Video

Future Directions in Multiple Myeloma

Transcript:Keith Stewart, MB, ChB: Let’s wrap up this discussion. I’d just like to thank you all for a stimulating discussion. I’d also like to get your closing thoughts. Gareth, what are your messages for the community out there?

Gareth Morgan, MD, PhD: I think it’s really an exciting time. The strategies have changed—maximizing response, minimizing toxicity, segmenting patients into different subgroups. It really is something that’s going to come into general activity over the next couple of years. Really, it’s an exciting time.

Keith Stewart, MB, ChB: It is still a very fluid situation. Sagar?

Sagar Lonial, MD: The recommendation I would have is, have a plan. Know what your goals are early on. Know who your go-to center is, so that you can get guidance from them. And know what the trials are that you have in your area, because patients are coming and are looking up trials ahead of time. They want access to these drugs.

Keith Stewart, MB, ChB: Tom, is this a curable disease?

Thomas G. Martin, MD: I think we can cure probably 10% of the patients now. And perhaps with the new drugs—with monoclonal antibodies together with IMiDs and proteasome inhibitors—maybe we’ll increase that cure fraction to 20%. But we need to do better than that. Maybe it is genomics that will help us do better than that? Maybe it is monitoring MRD Maybe it is with some of these new drugs?

I’m really excited about immunotherapies. I’m like Ivan. I think immunotherapies are the future in myeloma—especially the checkpoint inhibitors, the bispecific T-cell engagers. If we can figure out the best way to use CAR T cells, and if it can clear up MRD and cure patients, it would really be dramatic.

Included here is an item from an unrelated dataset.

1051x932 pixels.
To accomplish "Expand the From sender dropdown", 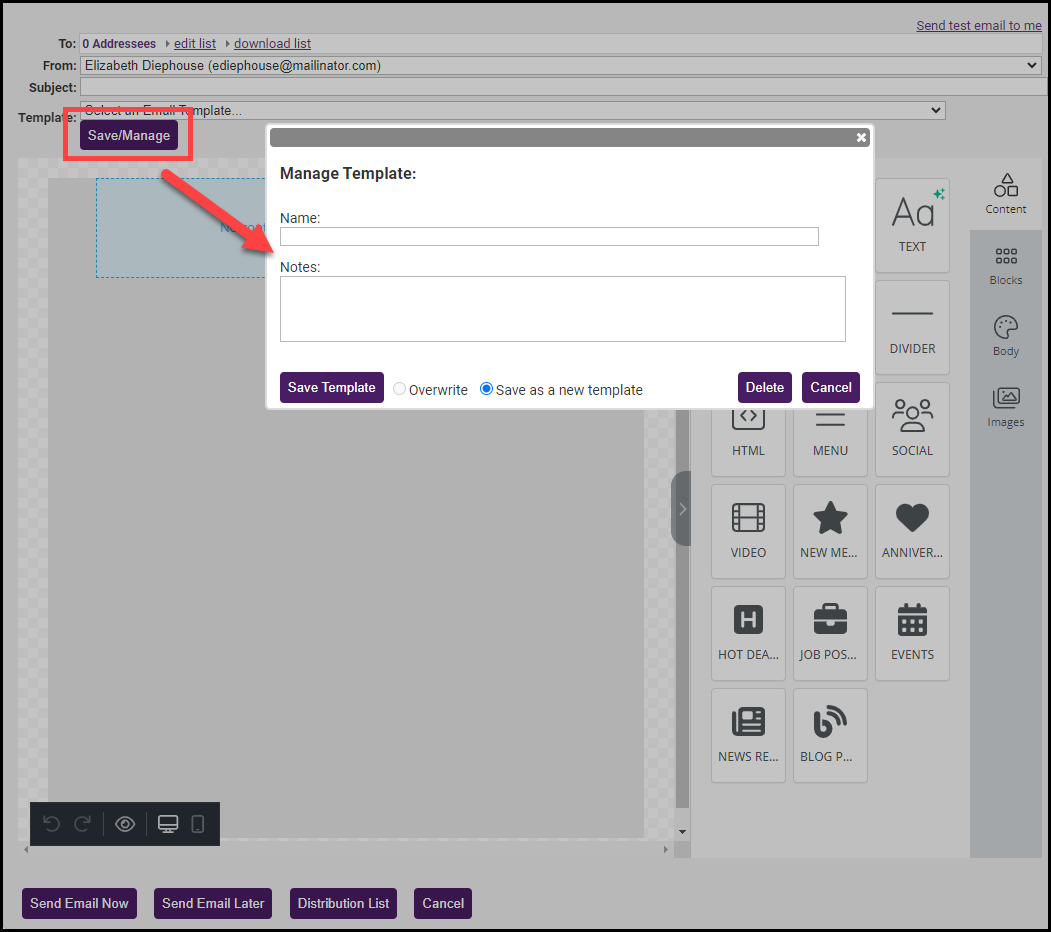I will (x=560, y=66).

Keith Stewart, MB, ChB: Immunotherapy. Ivan, the future?

Ivan M. Borrello, MD: The time has come. All joking aside, this is enthusiasm based on clinical data—it’s not theoretical enthusiasm. But I would also caution to not be overoptimistic in delivering something. What we need to understand is how to position immunotherapy at the various stages—from induction, transplant, relapse, maintenance, etc—in the context of the plethora of the other drugs that are coming out. This is an incredibly exciting time in myeloma, illustrated by, I think, many of the complexities that we’ve highlighted here today.

Keith Stewart, MB, ChB: Saad, we’ve talked about a lot of very expensive agents and how we’re piling on with new immunotherapies. How are we going to address the economics of this? Do you think there’s a solution?

Saad Z. Usmani, MD: I think we probably need to have another 90-minute session to have that discussion, but I think some of the health economic issues will be mitigated by some of the drugs becoming generic in a few years. But you’re right. I think that’s the big elephant in the room: how can we address the cost?

Keith Stewart, MB, ChB: Do you think we can develop regimens which are explosively active enough that we may not need to treat forever?

Saad Z. Usmani, MD: I think that that would be the key. We have been talking about continuous therapy—keeping the disease under check. But if we have a phenomenal R-CHOP (rituximab, cyclophosphamide, doxorubicin, vincristine, and prednisone) for myeloma that we can use for a finite amount of time and get patients to very good depths of response, and we get 5 or 6 years of progression-free survival out of that, that will be worth it.

Keith Stewart, MB, ChB: Well, thank you everybody. This was a great discussion. On behalf of our panel, we’d like to thank you, the audience, for joining us. Thank you, everybody.